### [Task material]

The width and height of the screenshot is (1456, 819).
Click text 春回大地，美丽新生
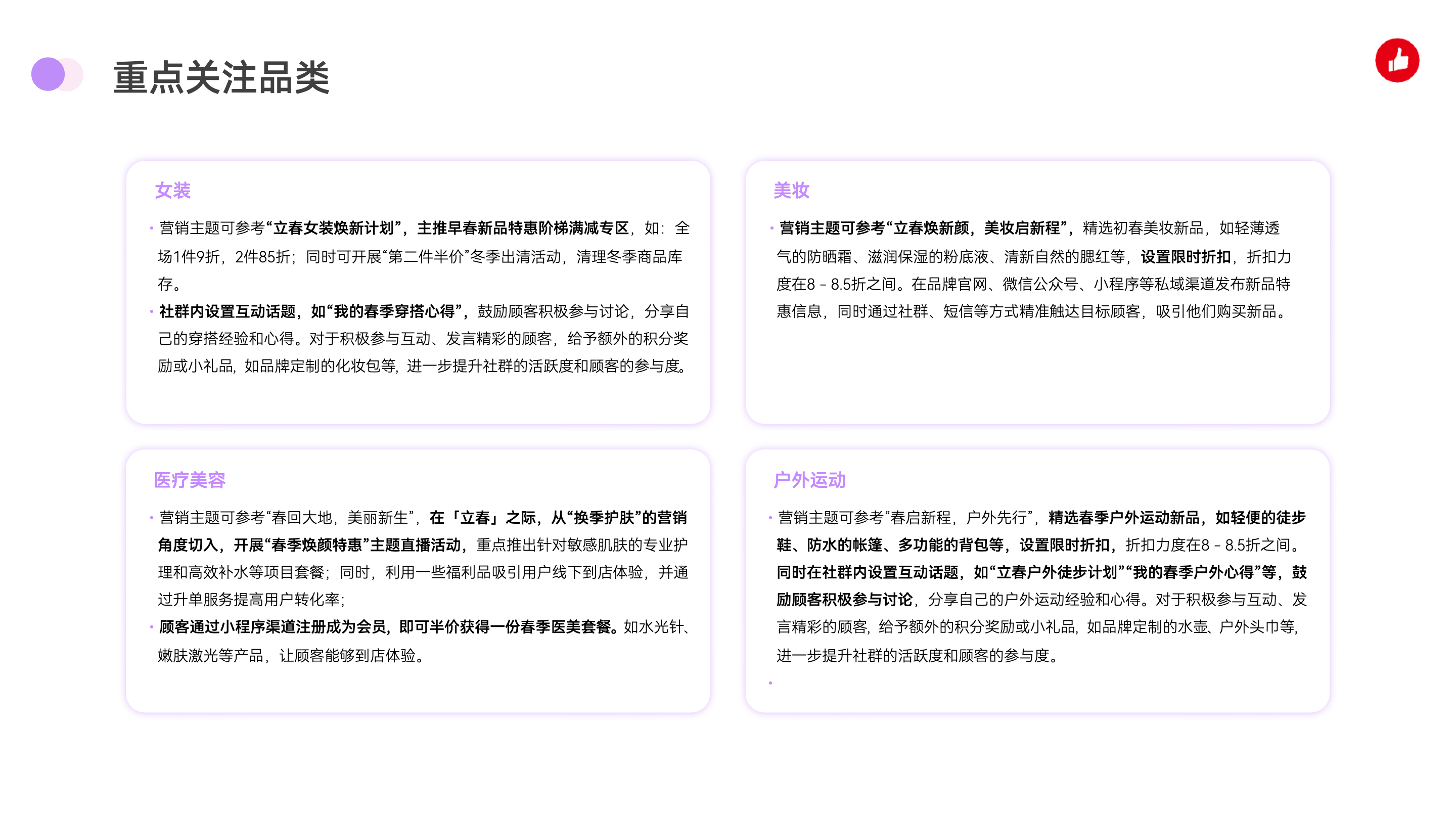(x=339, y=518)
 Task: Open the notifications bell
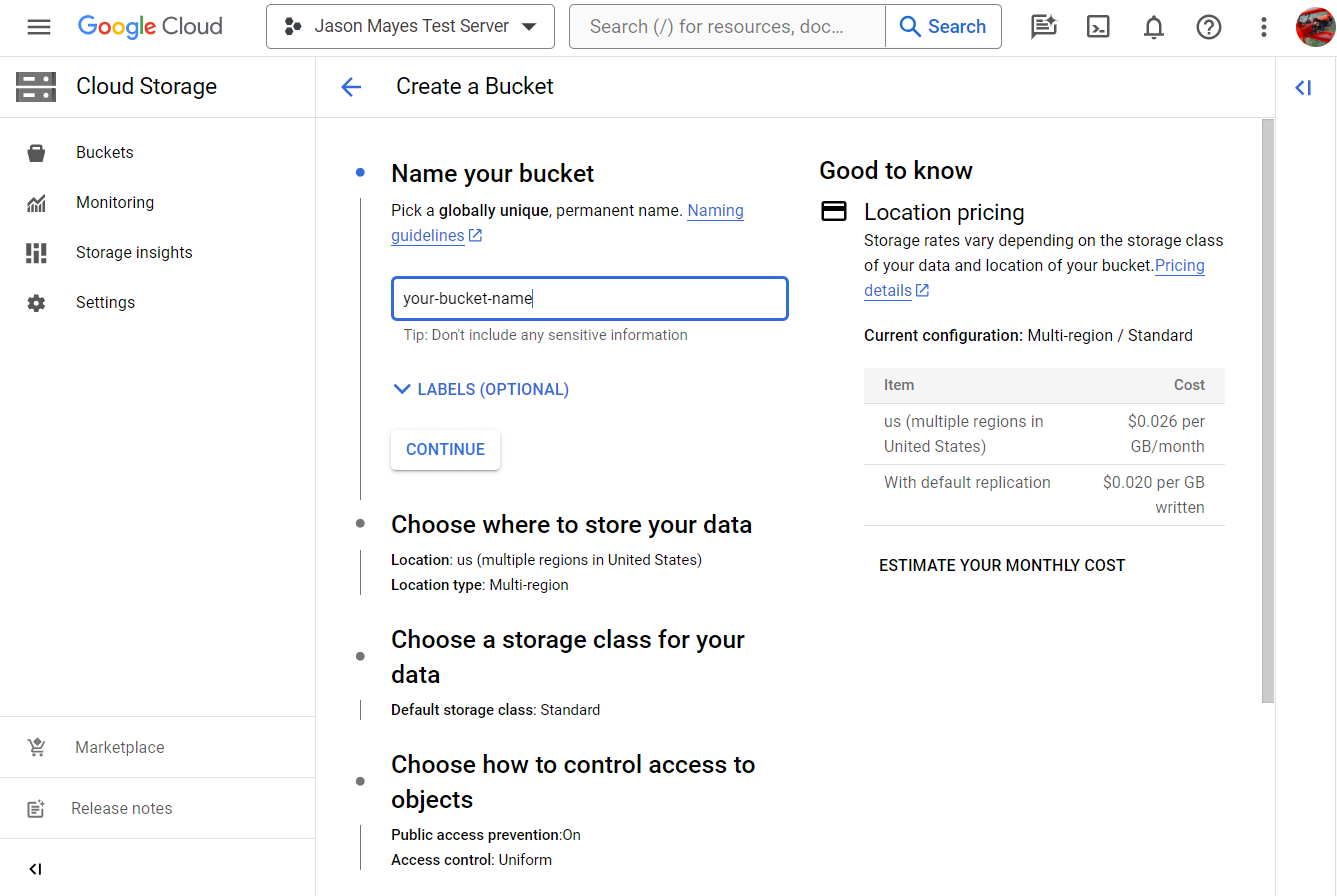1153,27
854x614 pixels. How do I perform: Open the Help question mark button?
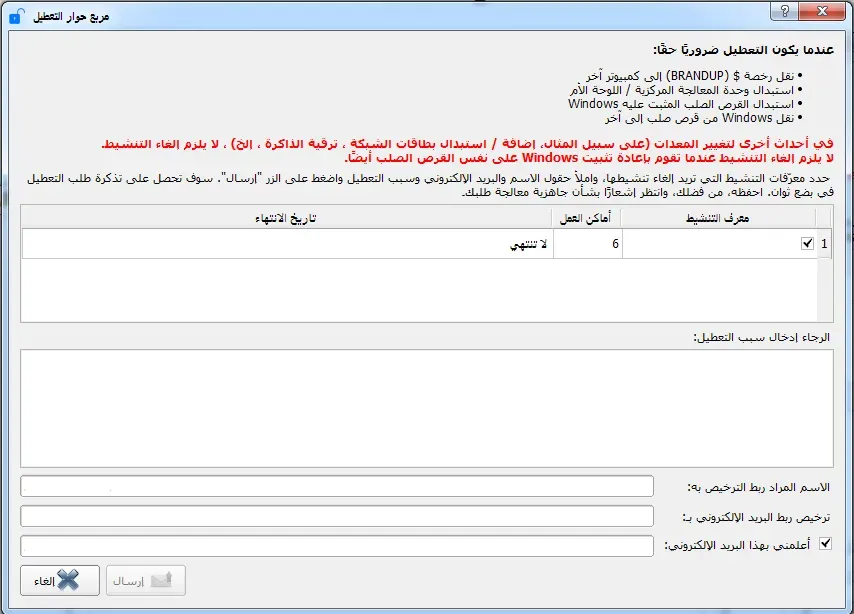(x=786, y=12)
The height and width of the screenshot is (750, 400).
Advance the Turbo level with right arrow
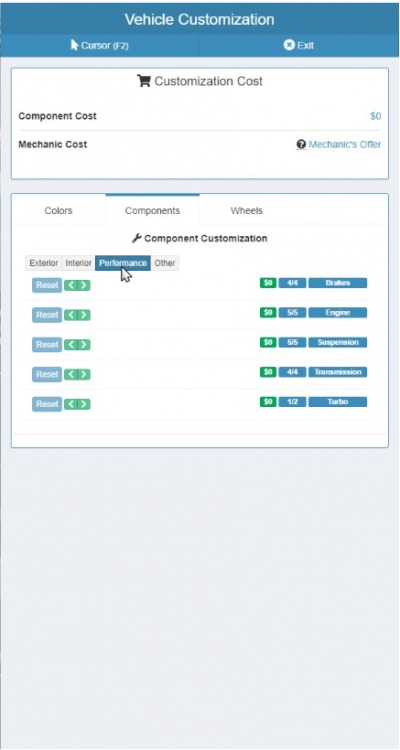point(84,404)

---

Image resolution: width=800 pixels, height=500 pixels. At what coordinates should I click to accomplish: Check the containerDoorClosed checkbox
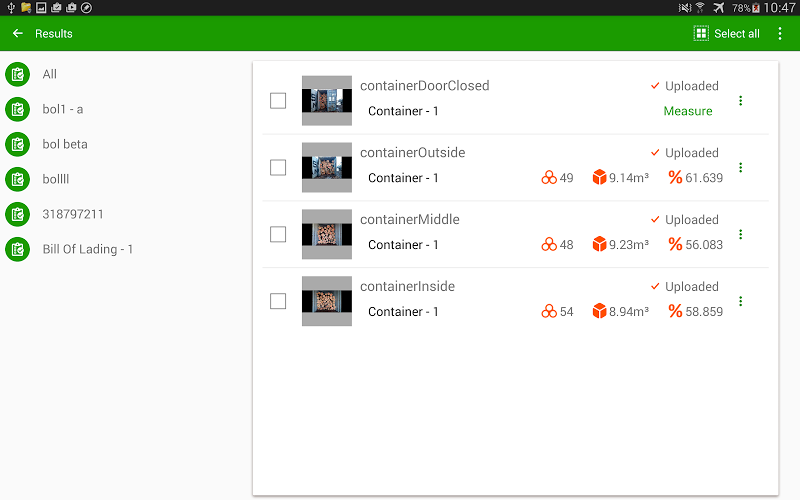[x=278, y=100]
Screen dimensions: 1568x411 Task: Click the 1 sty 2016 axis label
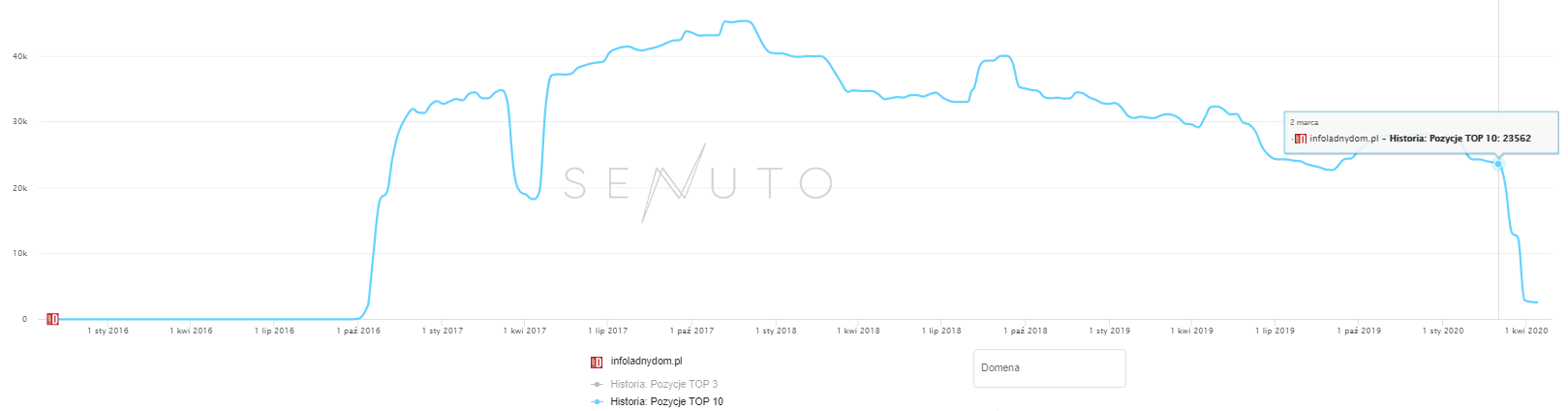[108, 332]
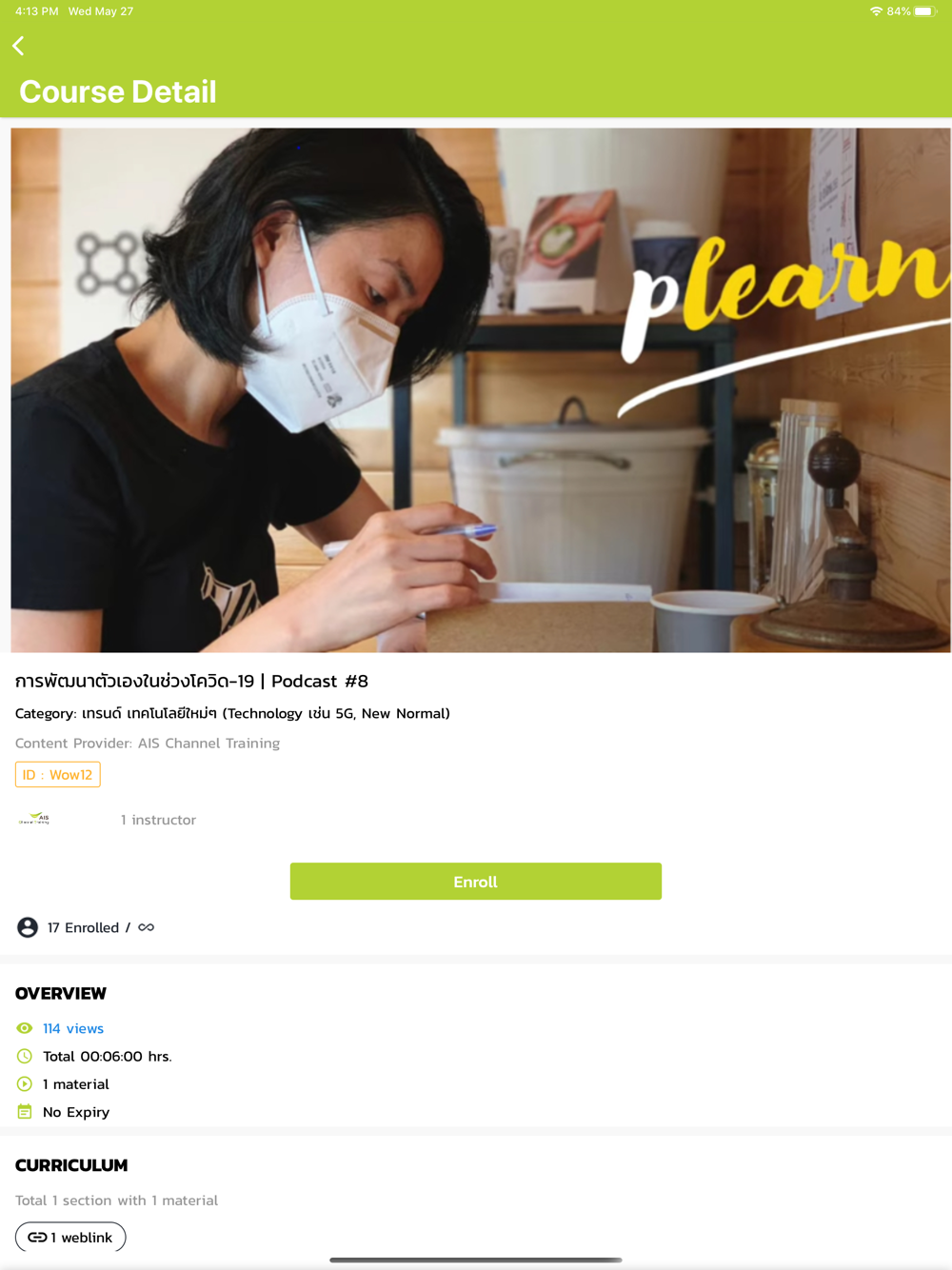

### [Task brief]
Can you rewrite the records from the line with "The width and" to the line with "point(84,404)", both included, as a numbered list with no blank lines and with the pictures left out?

### [Exercise answer]
1. The width and height of the screenshot is (1456, 819).
2. Click text 春回大地，美丽新生
3. (x=339, y=518)
4.  Task: Open the notifications bell
5. 1153,27
6. 854x614 pixels. How do I perform: Open the Help question mark button?
7. (x=786, y=12)
8. The height and width of the screenshot is (750, 400).
9. Advance the Turbo level with right arrow
10. point(84,404)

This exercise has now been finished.